[Work instruction] Restate the data below, keeping every line the same.

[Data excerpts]
------------------------

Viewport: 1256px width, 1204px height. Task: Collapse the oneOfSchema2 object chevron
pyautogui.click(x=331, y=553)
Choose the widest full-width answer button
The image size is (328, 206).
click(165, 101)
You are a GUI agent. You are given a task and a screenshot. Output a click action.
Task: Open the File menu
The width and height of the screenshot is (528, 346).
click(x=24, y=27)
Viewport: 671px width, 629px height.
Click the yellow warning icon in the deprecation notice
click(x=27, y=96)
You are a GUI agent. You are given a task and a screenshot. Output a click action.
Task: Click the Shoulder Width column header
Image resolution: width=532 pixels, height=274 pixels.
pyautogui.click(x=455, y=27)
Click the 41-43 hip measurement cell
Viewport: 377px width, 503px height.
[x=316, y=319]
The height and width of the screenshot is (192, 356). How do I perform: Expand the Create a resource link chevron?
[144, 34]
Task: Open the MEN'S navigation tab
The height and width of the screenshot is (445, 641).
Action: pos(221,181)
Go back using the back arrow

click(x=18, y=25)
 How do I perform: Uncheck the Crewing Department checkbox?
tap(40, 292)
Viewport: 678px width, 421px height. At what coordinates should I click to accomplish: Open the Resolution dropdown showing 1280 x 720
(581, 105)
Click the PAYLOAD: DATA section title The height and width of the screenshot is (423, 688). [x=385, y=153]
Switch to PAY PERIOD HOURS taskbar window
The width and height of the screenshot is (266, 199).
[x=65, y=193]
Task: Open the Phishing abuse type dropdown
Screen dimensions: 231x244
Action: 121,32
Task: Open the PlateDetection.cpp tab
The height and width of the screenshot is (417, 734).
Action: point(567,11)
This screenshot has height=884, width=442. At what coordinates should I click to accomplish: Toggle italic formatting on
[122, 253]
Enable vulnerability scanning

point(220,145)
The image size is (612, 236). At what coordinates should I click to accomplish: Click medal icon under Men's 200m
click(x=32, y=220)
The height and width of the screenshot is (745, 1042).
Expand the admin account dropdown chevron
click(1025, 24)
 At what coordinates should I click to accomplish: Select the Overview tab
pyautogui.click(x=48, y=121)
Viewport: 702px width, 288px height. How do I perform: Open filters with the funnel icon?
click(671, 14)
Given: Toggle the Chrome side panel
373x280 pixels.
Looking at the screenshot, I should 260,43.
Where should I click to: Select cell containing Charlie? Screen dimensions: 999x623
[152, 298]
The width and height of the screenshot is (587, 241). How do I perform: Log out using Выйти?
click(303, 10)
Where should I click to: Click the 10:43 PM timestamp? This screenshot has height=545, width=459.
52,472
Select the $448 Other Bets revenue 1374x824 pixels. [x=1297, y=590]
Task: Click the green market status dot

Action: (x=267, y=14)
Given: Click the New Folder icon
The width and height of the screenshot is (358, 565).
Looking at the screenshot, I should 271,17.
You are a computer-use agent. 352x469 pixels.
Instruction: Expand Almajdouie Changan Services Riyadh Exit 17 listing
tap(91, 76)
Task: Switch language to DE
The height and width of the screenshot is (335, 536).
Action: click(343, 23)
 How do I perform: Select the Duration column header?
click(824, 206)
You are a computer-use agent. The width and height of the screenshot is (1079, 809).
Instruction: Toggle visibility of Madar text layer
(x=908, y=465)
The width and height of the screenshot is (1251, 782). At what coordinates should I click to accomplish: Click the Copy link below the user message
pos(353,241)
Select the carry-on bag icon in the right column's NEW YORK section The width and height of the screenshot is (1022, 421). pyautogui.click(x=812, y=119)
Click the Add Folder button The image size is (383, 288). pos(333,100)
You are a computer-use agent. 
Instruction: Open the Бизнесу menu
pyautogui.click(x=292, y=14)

------------------------

[Written response]
Viewport: 1256px width, 1204px height. Task: Collapse the oneOfSchema2 object chevron
pyautogui.click(x=331, y=553)
Choose the widest full-width answer button
The image size is (328, 206).
click(165, 101)
You are a GUI agent. You are given a task and a screenshot. Output a click action.
Task: Open the File menu
The width and height of the screenshot is (528, 346).
click(x=24, y=27)
Viewport: 671px width, 629px height.
Click the yellow warning icon in the deprecation notice
click(x=27, y=96)
You are a GUI agent. You are given a task and a screenshot. Output a click action.
Task: Click the Shoulder Width column header
Image resolution: width=532 pixels, height=274 pixels.
pyautogui.click(x=455, y=27)
Click the 41-43 hip measurement cell
Viewport: 377px width, 503px height.
[x=316, y=319]
The height and width of the screenshot is (192, 356). How do I perform: Expand the Create a resource link chevron?
[144, 34]
Task: Open the MEN'S navigation tab
The height and width of the screenshot is (445, 641).
Action: pos(221,181)
Go back using the back arrow

click(x=18, y=25)
 How do I perform: Uncheck the Crewing Department checkbox?
tap(40, 292)
Viewport: 678px width, 421px height. At what coordinates should I click to accomplish: Open the Resolution dropdown showing 1280 x 720
(581, 105)
Click the PAYLOAD: DATA section title The height and width of the screenshot is (423, 688). [x=385, y=153]
Switch to PAY PERIOD HOURS taskbar window
The width and height of the screenshot is (266, 199).
[x=65, y=193]
Task: Open the Phishing abuse type dropdown
Screen dimensions: 231x244
Action: 121,32
Task: Open the PlateDetection.cpp tab
The height and width of the screenshot is (417, 734).
Action: point(567,11)
This screenshot has height=884, width=442. At what coordinates should I click to accomplish: Toggle italic formatting on
[122, 253]
Enable vulnerability scanning

point(220,145)
The image size is (612, 236). At what coordinates should I click to accomplish: Click medal icon under Men's 200m
click(x=32, y=220)
The height and width of the screenshot is (745, 1042).
Expand the admin account dropdown chevron
click(1025, 24)
 At what coordinates should I click to accomplish: Select the Overview tab
pyautogui.click(x=48, y=121)
Viewport: 702px width, 288px height. How do I perform: Open filters with the funnel icon?
click(671, 14)
Given: Toggle the Chrome side panel
373x280 pixels.
Looking at the screenshot, I should 260,43.
Where should I click to: Select cell containing Charlie? Screen dimensions: 999x623
[152, 298]
The width and height of the screenshot is (587, 241). How do I perform: Log out using Выйти?
click(303, 10)
Where should I click to: Click the 10:43 PM timestamp? This screenshot has height=545, width=459.
52,472
Select the $448 Other Bets revenue 1374x824 pixels. [x=1297, y=590]
Task: Click the green market status dot

Action: (x=267, y=14)
Given: Click the New Folder icon
The width and height of the screenshot is (358, 565).
Looking at the screenshot, I should 271,17.
You are a computer-use agent. 352x469 pixels.
Instruction: Expand Almajdouie Changan Services Riyadh Exit 17 listing
tap(91, 76)
Task: Switch language to DE
The height and width of the screenshot is (335, 536).
Action: click(343, 23)
 How do I perform: Select the Duration column header?
click(824, 206)
You are a computer-use agent. The width and height of the screenshot is (1079, 809).
Instruction: Toggle visibility of Madar text layer
(x=908, y=465)
The width and height of the screenshot is (1251, 782). At what coordinates should I click to accomplish: Click the Copy link below the user message
pos(353,241)
Select the carry-on bag icon in the right column's NEW YORK section The width and height of the screenshot is (1022, 421). pyautogui.click(x=812, y=119)
Click the Add Folder button The image size is (383, 288). pos(333,100)
You are a computer-use agent. 
Instruction: Open the Бизнесу menu
pyautogui.click(x=292, y=14)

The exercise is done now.